JACKSON HOLE, Wyo. — While some indicators (like traffic) suggest the summer 2022 season is as busy as ever in Jackson Hole, the Chamber of Commerce says lodging occupancy is down substantially from last year’s record-setting pace.
June ’22 bookings are off from June ’21 when occupancy was an astounding 95.2% for the month. This June shaped up more like 74.1% (-22%). Advanced bookings for July ’22, released on July 1, indicate more of the same with 73.6% occupancy—down 22% from last July.

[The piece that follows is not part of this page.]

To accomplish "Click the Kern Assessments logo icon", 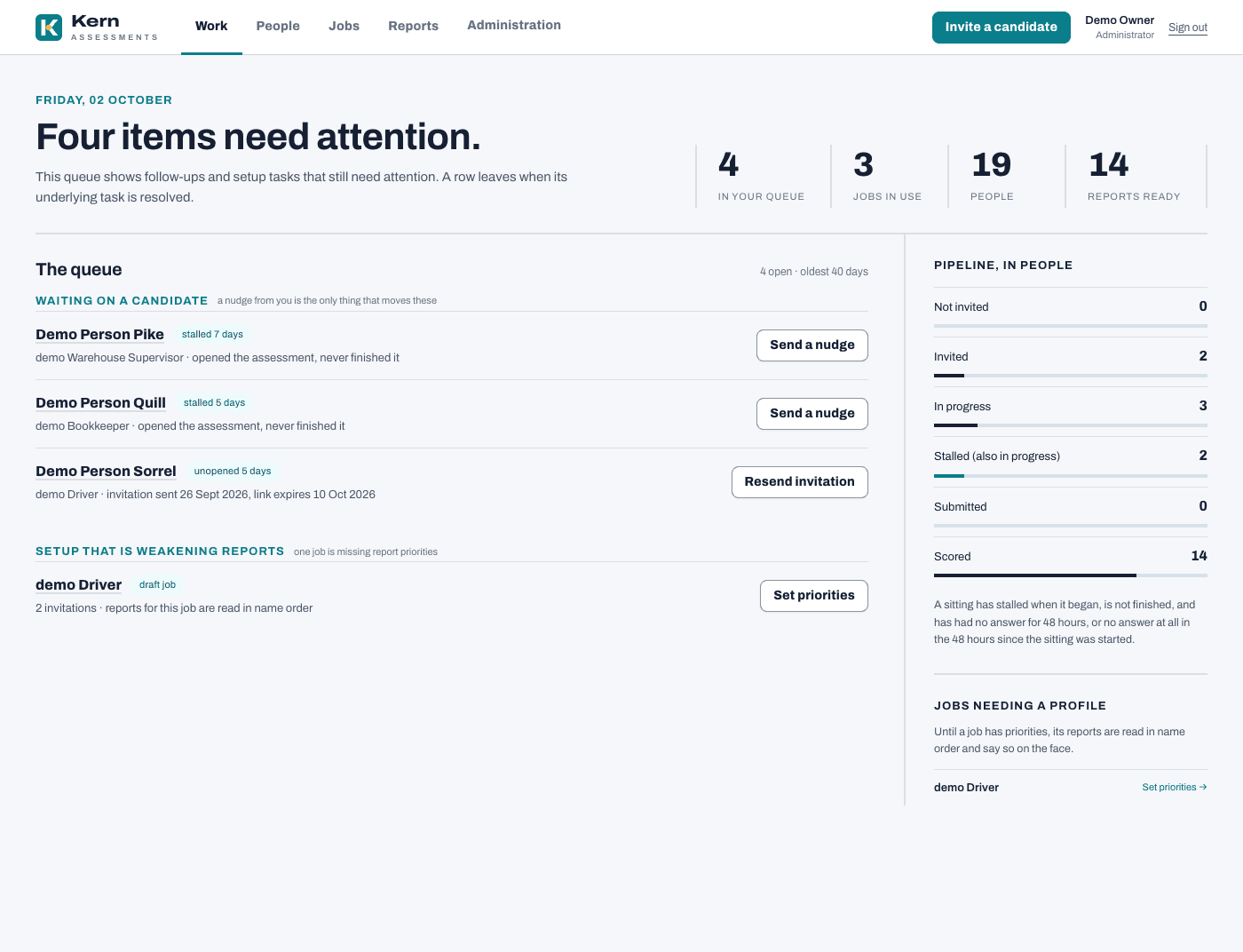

“Occupancies for the upcoming summer continue to lag behind from last year. For May and June, we accounted for the airport being closed, but for July through October, you need to find other reasons for their shortcomings,” said Kent Elliott, director of global sales for the Chamber. “Much like we saw during the height of the pandemic with short-term bookings, properties are going to have to rely on that pattern for this summer to make up the deficit they face. We can look at reasons such as inflationary costs as one reason, but there could be other underlying reasons for the lack of demand or resistance to booking.”
Less people visiting hasn’t hurt the bottom line too much for hotels and motels. Most have jacked their rates (by an average 18.2%) to cover any empty beds. Total revenue from heads in beds is projected as $16.1M this July, compared to $17.2M for July ’21.